The dense layer computes the relation likelihood for the given triplet entity pair. However, the number of hidden layers gradually affect the learning model prediction performance. Subsequently, we perform the experiments with \(H_i \in [1, 2, 3, 4]\) for the fixed input layer \(size(H_{inp}) = 1000\) (concatenates \(\varvec{e}'_1,\varvec{e}'_2 \in \mathbb {R}^{500}\)) and output layer \(size(H_{out}) = |R|\) (number of existing relations). Table 6 shows the TSAE sensitivity over the number of hidden layers and their size is calculated using (9). TSAE with two hidden layers on the WN18RR gives superior results, afterwards Hit@1 is saturated with barely small improvement up to four layers. TSAE performs decently with two hidden layers but achieves 2% and 3% relative improvement with three hidden layers on the FB15k-237 and YAGO3-10 data sets.

Table 6 Hidden layer size effects on the TSAE performance in Hit@1 on WN18RR data set
Table 7 Case study on relation prediction in Hit@5 on YAGO3-10 data set

5.3 Case study

To demonstrate the effectiveness of TSAE for completing knowledge graphs, we present a case study on the YAGO3-10 test set. Table 7 shows the relation prediction results in Hit@5 for six entity pairs from the test set. The TSAE results for each pair of entities are arranged in descending order of the predicted score. The bold case indicates the ground-truth relationship type between given entity pairs. The TSAE predicts the true relationship type isConnectedTo at a first rank (higher score) for the first entity pair. Similarly, identical results can be observed for the next three entity pairs. However, TSAE predicts lower scores for true relationships between given fifth and sixth triplet entity pairs due to less frequent entities in the training set, such as Moscow and Vinay_Pathak.

6 Conclusion

In this paper, we propose TSAE, a novel embedding model for enhancing missing facts inference in knowledge graphs. TSAE combines the simplest form of an attention mechanism with a neural network. The attention layer computes the attention value between the entity pair and their neighborhood. Subsequently, it updates the triplet entity feature by aggregating neighborhood attention features. The neural network concatenates and processes the attention-aware triplet entity features to compute the likelihood of relation types. Experimental results have shown that TSAE performs better than baselines in standard metrics. Furthermore, we investigate the model sensitivity to training parameters. A case study illustrates the effectiveness and efficiency of TSAE in completing knowledge graphs. TSAE is practical for applications where reasonableness, simplicity, and interpretability are important.

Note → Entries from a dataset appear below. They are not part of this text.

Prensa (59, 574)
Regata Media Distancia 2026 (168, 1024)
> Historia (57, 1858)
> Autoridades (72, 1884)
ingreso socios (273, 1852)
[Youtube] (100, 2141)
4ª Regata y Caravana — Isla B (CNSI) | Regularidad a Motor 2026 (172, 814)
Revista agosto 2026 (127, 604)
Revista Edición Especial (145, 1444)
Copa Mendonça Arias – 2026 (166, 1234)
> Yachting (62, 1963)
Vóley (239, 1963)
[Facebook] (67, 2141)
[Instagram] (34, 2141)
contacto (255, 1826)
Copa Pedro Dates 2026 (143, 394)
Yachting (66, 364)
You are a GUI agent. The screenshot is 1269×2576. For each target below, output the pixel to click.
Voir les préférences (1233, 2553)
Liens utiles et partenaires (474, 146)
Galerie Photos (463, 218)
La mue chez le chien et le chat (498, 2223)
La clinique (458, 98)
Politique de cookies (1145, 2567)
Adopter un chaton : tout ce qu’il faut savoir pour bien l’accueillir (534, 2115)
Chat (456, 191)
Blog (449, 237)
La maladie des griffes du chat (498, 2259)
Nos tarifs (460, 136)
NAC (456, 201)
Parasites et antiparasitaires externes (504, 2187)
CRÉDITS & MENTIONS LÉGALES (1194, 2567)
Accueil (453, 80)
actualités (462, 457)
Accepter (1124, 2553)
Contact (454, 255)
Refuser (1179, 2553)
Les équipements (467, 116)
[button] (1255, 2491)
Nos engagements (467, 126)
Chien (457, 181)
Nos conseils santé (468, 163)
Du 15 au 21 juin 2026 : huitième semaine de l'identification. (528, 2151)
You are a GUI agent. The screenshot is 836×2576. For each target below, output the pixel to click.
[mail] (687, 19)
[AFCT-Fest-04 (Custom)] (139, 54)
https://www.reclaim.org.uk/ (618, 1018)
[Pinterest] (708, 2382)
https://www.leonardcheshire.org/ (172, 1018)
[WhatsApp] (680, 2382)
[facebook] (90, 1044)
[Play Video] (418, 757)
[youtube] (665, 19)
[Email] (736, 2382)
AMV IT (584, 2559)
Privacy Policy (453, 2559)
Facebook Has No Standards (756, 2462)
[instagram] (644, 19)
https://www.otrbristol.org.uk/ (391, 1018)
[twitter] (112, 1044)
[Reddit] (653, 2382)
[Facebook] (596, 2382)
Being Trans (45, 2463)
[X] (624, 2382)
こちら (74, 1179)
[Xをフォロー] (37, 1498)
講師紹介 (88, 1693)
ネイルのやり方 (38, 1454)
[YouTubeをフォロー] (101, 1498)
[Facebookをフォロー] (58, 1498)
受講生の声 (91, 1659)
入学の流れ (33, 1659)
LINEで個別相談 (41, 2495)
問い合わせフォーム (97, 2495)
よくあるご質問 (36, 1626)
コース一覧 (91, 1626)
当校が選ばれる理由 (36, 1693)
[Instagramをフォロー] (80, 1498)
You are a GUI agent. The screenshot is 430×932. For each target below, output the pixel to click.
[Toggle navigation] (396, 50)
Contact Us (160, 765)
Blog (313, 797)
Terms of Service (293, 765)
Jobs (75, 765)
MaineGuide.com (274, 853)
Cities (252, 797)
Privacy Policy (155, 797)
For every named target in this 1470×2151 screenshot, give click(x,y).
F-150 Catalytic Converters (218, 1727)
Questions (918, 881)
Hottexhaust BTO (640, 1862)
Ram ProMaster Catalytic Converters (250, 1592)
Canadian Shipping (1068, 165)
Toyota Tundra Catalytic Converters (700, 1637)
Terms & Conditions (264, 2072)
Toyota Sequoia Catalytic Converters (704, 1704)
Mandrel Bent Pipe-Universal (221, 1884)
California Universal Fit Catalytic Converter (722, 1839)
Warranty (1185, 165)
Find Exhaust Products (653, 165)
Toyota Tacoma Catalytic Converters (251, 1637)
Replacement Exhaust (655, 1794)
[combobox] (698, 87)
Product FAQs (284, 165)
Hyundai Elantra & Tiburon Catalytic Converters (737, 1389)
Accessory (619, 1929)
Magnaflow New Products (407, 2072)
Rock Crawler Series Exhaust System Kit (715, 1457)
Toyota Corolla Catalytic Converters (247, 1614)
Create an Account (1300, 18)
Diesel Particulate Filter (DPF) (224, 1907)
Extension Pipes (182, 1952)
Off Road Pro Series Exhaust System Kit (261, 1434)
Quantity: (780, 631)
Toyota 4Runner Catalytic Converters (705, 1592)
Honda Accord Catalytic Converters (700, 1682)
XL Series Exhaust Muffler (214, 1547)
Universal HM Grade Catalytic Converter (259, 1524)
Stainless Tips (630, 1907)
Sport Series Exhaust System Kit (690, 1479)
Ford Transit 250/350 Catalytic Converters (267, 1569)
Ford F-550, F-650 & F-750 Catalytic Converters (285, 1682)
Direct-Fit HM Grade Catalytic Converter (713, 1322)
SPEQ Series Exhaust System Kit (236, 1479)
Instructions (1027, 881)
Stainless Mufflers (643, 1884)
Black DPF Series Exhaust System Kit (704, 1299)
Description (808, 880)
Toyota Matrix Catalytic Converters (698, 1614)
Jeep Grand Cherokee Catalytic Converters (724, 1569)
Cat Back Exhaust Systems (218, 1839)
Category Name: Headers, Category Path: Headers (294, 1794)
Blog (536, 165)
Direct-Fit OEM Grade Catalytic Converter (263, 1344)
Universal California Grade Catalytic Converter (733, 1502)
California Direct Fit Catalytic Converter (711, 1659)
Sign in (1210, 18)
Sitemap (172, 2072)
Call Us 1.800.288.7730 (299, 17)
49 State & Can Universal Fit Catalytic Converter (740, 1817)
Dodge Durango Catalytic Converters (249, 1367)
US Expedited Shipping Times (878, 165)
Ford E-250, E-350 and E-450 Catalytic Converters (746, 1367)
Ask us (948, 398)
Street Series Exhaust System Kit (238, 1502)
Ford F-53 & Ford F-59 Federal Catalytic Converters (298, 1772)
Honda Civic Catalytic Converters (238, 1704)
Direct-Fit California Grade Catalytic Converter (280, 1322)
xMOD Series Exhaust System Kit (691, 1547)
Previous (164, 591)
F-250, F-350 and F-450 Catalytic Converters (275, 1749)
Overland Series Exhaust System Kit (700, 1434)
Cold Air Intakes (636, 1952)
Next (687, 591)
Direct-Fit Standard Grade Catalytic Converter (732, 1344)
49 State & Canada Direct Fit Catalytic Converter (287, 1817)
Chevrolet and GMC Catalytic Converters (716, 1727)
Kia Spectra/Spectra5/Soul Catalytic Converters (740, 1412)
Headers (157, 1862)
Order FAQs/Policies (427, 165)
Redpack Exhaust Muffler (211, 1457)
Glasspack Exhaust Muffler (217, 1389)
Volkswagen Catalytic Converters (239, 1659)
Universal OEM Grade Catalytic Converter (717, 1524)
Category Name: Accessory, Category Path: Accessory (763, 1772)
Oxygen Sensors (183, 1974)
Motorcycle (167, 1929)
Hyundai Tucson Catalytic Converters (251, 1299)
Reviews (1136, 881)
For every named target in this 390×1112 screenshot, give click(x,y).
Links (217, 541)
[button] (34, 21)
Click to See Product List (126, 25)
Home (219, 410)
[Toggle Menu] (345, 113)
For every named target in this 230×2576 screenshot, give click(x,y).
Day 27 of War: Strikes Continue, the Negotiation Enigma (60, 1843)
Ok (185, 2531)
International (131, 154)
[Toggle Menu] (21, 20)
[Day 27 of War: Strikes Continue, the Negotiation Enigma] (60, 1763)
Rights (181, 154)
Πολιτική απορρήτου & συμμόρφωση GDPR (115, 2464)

KGs are often sparse, and TSAE might struggle with less frequent (long-tail) entities because they tend to receive less attention than frequent entities. It needs to be investigated by incorporating adaptive attention mechanisms that give more weight to less frequent entities. TSAE can be prone to overfitting, especially when dealing with noisy or corrupted KGs. Future research can focus on regularization techniques, such as dropout or weight decay to mitigate overfitting in attention-based models. Many real-world KGs are dynamic, and the information changes over time. TSAE might not naturally handle temporal aspects. It is necessary to explore ways to incorporate temporal information by combining attention mechanisms with other techniques, such as adversarial learning, reinforcement learning, and transfer learning.